**Goal of the exercise**
Go through the records line by line from the top and repeat each one exactly, ending with the line that contains "Given: Switch to the Улыбка tab".

(Beginning of Task input)

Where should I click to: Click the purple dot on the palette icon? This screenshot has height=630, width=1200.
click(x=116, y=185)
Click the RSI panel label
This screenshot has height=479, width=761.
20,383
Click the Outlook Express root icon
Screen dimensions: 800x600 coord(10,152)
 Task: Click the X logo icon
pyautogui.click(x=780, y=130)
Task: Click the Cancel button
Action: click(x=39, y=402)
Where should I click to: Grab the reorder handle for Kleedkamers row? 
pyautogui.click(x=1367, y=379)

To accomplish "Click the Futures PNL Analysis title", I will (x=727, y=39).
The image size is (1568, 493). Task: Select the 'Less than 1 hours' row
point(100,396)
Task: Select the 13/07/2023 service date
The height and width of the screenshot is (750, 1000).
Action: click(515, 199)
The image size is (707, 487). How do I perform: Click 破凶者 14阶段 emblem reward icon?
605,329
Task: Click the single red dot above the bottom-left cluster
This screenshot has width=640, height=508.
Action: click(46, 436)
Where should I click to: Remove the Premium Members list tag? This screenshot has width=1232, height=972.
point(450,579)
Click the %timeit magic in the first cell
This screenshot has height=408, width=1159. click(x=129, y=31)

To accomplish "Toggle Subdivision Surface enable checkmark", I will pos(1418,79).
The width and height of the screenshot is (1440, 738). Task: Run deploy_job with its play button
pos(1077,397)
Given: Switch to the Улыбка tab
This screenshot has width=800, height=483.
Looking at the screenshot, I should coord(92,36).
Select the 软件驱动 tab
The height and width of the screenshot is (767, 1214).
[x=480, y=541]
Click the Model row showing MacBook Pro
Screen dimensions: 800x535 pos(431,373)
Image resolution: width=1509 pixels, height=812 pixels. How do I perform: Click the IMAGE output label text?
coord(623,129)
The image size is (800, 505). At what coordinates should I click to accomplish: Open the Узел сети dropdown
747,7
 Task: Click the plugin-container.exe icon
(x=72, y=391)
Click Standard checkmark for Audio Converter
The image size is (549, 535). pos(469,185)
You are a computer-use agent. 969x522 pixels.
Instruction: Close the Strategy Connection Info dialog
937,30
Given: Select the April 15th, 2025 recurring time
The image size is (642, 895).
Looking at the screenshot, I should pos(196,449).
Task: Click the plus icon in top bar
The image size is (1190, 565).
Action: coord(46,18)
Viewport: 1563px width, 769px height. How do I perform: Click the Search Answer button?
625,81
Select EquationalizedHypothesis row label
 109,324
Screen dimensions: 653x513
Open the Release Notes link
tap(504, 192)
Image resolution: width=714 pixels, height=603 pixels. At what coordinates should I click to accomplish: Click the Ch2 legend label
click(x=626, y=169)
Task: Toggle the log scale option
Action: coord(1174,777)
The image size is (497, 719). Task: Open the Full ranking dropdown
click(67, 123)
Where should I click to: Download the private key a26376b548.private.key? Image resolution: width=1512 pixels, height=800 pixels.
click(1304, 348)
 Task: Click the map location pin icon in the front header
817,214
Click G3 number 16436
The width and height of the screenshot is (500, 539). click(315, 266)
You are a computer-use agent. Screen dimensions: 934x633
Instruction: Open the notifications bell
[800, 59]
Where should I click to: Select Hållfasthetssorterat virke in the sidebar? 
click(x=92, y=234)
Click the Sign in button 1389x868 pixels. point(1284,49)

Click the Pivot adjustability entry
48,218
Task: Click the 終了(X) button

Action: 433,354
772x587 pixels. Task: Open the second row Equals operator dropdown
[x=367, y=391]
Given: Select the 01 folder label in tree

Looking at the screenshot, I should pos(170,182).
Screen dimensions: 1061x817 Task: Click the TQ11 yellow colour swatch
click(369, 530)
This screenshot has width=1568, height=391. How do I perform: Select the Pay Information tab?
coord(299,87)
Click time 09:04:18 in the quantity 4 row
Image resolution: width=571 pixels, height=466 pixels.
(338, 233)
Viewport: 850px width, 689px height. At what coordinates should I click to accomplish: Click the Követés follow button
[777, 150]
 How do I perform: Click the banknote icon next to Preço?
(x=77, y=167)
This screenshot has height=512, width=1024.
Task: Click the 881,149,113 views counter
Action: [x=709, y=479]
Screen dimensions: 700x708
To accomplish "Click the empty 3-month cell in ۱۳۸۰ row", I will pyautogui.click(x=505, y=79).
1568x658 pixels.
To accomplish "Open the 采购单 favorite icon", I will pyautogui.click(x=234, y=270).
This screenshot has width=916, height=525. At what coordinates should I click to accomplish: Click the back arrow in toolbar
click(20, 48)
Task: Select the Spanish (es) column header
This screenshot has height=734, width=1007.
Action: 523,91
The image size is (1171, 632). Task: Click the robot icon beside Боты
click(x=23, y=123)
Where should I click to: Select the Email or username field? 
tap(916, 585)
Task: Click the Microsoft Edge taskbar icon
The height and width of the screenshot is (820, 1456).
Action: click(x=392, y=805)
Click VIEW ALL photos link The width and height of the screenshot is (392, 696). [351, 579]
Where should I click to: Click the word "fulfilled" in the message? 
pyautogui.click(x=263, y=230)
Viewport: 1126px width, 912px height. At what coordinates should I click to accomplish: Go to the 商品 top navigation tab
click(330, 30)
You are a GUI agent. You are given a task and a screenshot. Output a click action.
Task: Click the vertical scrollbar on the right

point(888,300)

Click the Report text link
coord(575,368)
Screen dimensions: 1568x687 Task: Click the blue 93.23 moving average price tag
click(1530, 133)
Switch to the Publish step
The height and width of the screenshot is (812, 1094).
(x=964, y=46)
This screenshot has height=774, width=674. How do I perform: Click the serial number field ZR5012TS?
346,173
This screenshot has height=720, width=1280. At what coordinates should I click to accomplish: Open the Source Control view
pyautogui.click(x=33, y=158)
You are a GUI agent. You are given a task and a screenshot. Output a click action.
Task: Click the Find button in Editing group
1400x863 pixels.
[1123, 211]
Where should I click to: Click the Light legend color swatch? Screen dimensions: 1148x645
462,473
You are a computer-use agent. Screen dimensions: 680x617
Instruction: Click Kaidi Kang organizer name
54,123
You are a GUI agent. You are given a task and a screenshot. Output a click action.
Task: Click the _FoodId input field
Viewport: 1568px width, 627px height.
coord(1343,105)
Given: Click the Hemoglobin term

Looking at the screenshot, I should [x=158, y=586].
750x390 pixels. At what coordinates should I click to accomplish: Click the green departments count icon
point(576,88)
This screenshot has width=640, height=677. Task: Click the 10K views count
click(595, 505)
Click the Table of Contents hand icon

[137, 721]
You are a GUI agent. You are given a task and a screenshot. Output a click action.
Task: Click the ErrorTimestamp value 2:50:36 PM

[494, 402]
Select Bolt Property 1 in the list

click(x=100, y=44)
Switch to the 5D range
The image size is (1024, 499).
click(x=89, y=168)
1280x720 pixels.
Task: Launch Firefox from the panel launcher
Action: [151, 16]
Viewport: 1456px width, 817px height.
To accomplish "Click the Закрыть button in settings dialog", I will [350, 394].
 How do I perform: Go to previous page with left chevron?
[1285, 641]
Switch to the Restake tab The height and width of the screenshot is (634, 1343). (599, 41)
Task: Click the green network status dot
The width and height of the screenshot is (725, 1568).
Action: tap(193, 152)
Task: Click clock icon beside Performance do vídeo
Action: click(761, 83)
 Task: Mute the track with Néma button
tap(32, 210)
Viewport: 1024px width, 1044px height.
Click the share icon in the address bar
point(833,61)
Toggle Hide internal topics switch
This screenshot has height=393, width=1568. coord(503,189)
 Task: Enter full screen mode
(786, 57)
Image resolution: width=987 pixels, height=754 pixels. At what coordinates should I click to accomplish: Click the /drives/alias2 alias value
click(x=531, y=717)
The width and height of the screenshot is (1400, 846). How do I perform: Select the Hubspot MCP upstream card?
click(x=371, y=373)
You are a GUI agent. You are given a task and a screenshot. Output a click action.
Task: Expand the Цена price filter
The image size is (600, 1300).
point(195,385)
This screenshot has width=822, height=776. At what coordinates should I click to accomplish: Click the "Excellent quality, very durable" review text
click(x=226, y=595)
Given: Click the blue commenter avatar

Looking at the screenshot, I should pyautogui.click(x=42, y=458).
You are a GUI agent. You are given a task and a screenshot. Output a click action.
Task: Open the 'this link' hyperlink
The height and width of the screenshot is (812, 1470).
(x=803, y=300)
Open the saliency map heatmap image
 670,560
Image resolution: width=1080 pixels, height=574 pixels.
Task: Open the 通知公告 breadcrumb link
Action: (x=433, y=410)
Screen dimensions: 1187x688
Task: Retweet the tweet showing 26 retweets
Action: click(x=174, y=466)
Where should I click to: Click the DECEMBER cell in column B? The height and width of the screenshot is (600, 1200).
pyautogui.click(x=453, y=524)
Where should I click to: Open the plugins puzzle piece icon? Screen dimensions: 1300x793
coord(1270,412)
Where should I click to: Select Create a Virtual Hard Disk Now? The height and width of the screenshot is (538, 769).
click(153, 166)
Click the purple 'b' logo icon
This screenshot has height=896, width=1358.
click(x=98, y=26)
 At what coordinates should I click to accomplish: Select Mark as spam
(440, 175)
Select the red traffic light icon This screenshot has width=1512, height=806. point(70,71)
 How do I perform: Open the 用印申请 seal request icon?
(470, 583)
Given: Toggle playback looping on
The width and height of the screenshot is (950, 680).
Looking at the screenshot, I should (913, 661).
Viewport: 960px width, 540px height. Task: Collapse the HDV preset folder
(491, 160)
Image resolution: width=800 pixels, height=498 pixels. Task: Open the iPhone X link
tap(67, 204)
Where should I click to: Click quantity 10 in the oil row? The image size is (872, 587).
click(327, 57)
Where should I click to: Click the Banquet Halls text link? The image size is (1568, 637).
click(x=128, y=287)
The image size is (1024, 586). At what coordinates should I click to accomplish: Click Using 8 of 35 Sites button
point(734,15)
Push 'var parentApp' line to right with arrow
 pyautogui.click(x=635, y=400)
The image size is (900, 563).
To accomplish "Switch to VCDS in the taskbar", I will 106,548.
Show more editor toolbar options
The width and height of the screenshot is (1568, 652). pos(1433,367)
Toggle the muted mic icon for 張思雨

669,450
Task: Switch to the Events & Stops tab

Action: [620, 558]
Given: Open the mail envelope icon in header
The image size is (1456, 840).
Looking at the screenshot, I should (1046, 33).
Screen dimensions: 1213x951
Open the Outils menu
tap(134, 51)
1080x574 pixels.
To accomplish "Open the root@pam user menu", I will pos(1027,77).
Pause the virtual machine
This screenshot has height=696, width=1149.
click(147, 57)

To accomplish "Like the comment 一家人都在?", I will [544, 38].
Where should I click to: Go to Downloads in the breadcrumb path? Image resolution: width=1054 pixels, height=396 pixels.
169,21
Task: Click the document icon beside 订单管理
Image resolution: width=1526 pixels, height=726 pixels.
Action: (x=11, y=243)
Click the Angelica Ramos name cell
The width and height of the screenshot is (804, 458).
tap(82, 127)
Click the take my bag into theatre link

(End of Task input)

**Result of the exercise**
Where should I click to: Click the purple dot on the palette icon? This screenshot has height=630, width=1200.
click(x=116, y=185)
Click the RSI panel label
This screenshot has height=479, width=761.
20,383
Click the Outlook Express root icon
Screen dimensions: 800x600 coord(10,152)
 Task: Click the X logo icon
pyautogui.click(x=780, y=130)
Task: Click the Cancel button
Action: click(x=39, y=402)
Where should I click to: Grab the reorder handle for Kleedkamers row? 
pyautogui.click(x=1367, y=379)

To accomplish "Click the Futures PNL Analysis title", I will (x=727, y=39).
The image size is (1568, 493). Task: Select the 'Less than 1 hours' row
point(100,396)
Task: Select the 13/07/2023 service date
The height and width of the screenshot is (750, 1000).
Action: click(515, 199)
The image size is (707, 487). How do I perform: Click 破凶者 14阶段 emblem reward icon?
605,329
Task: Click the single red dot above the bottom-left cluster
This screenshot has width=640, height=508.
Action: click(46, 436)
Where should I click to: Remove the Premium Members list tag? This screenshot has width=1232, height=972.
point(450,579)
Click the %timeit magic in the first cell
This screenshot has height=408, width=1159. click(x=129, y=31)

To accomplish "Toggle Subdivision Surface enable checkmark", I will pos(1418,79).
The width and height of the screenshot is (1440, 738). Task: Run deploy_job with its play button
pos(1077,397)
Given: Switch to the Улыбка tab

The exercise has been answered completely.